CPRO: Bref bilan de 2020

MOT DU CPRO


Par le Dr Léo Breton, optométriste et président du CPRO


 

Bref bilan de 2020

2021

Comme tout le monde en ce temps de l’année, je me permets de commencer ce mot par un souhait de Bonne Année 2021 et de Santé pour tous nos membres et leur famille. Avec l’Annus Horribilis qui vient de se terminer, je ne crois pas que la barre soit très haute pour en connaître une meilleure!

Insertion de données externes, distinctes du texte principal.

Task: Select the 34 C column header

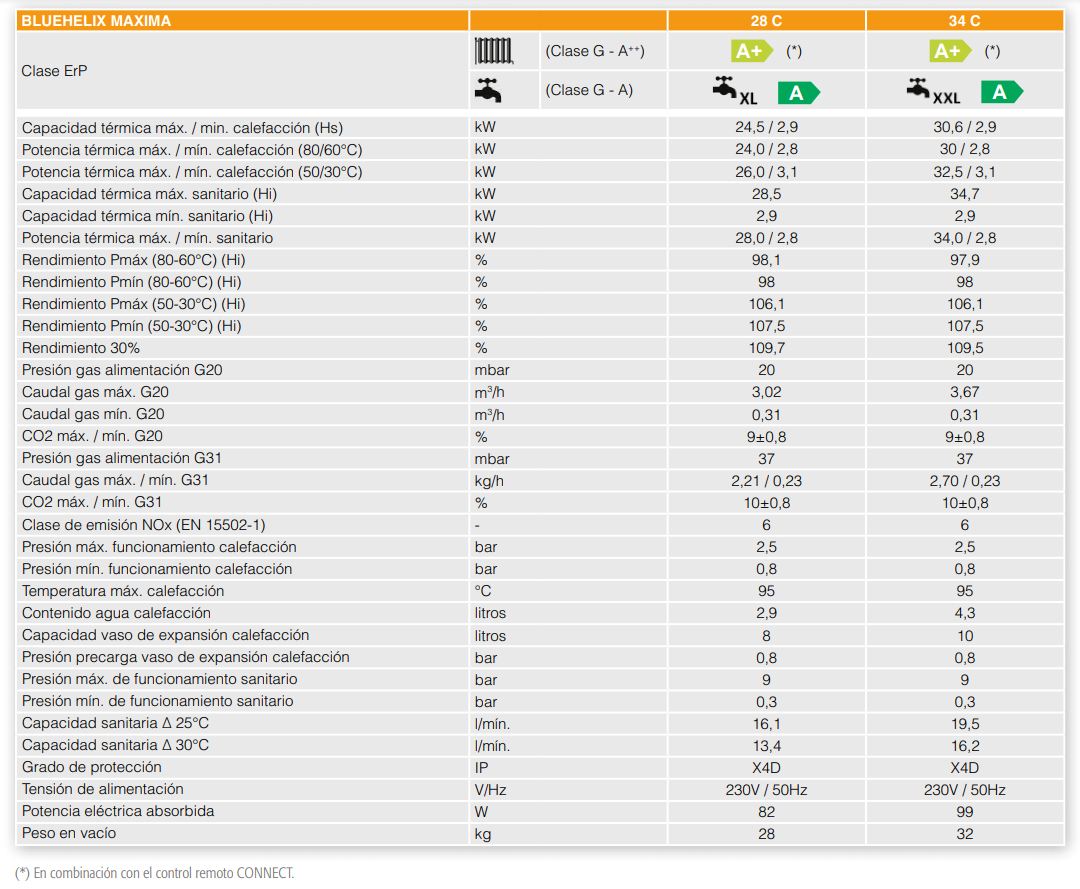Action: pyautogui.click(x=964, y=20)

Voyons d’abord un bref bilan de 2020 : malgré tout le bouleversement causé par la pandémie, vous avez été nombreux à profiter des cours offerts via le CPRO. En effet, après l’annulation des deux événements phares du CPRO, nous avons tourné notre offre vers une augmentation des conférences et séminaires en ligne. Pour ces deux types de rencontres, nous avons eu un total de 1 840 inscriptions qui s’ajoutent aux 2 563 qui avaient permis le succès des cours préenregistrés pour un total de 4 400.

C’est donc dire que près de 7 000 UFC ont été obtenues en 2020 via le CPRO. Comme nous étions en fin de cycle, il est normal de voir une diminution sur nos 10 000 à 12 000 habituels, mais la période de transition pour le passage au virtuel est également responsable en partie de cette baisse.

Ne sachant toujours pas quand nos événements en salle pourront reprendre, nous avons donc mis les bouchées doubles pour améliorer l’offre. Cette nouvelle réalité, plus virtuelle, commence à être plus facile à maîtriser tant pour nous que pour les utilisateurs et verra donc une augmentation de l’offre cette année. Pour nous aider à y arriver, le CPRO vient également de conclure une entente avec l’AOE (Academy of Ophtalmic Education) afin de donner accès à leur catalogue complet de cours (principalement « COPE approved ») via le site du CPRO. Nous serons ainsi leur distributeur exclusif pour le Québec. Vous verrez donc cette nouveauté apparaître sur notre site dans les prochaines semaines si ce n’est pas déjà fait au moment où vous lirez ces lignes.

Vous remarquerez probablement que les UFC obtenus via l’AOE seront moins coûteuses, mais cela s’explique aisément par le marché anglophone nord-américain, plus vaste que celui francophone. Notre marché est, encore et toujours, « une société distincte »… La réalité américaine n’est pas toujours identique à la nôtre et le programme du CPRO tient compte de cet aspect.

Au plaisir de pouvoir se rencontrer de nouveau lors d’un événement dès que les conditions de santé publique le permettront.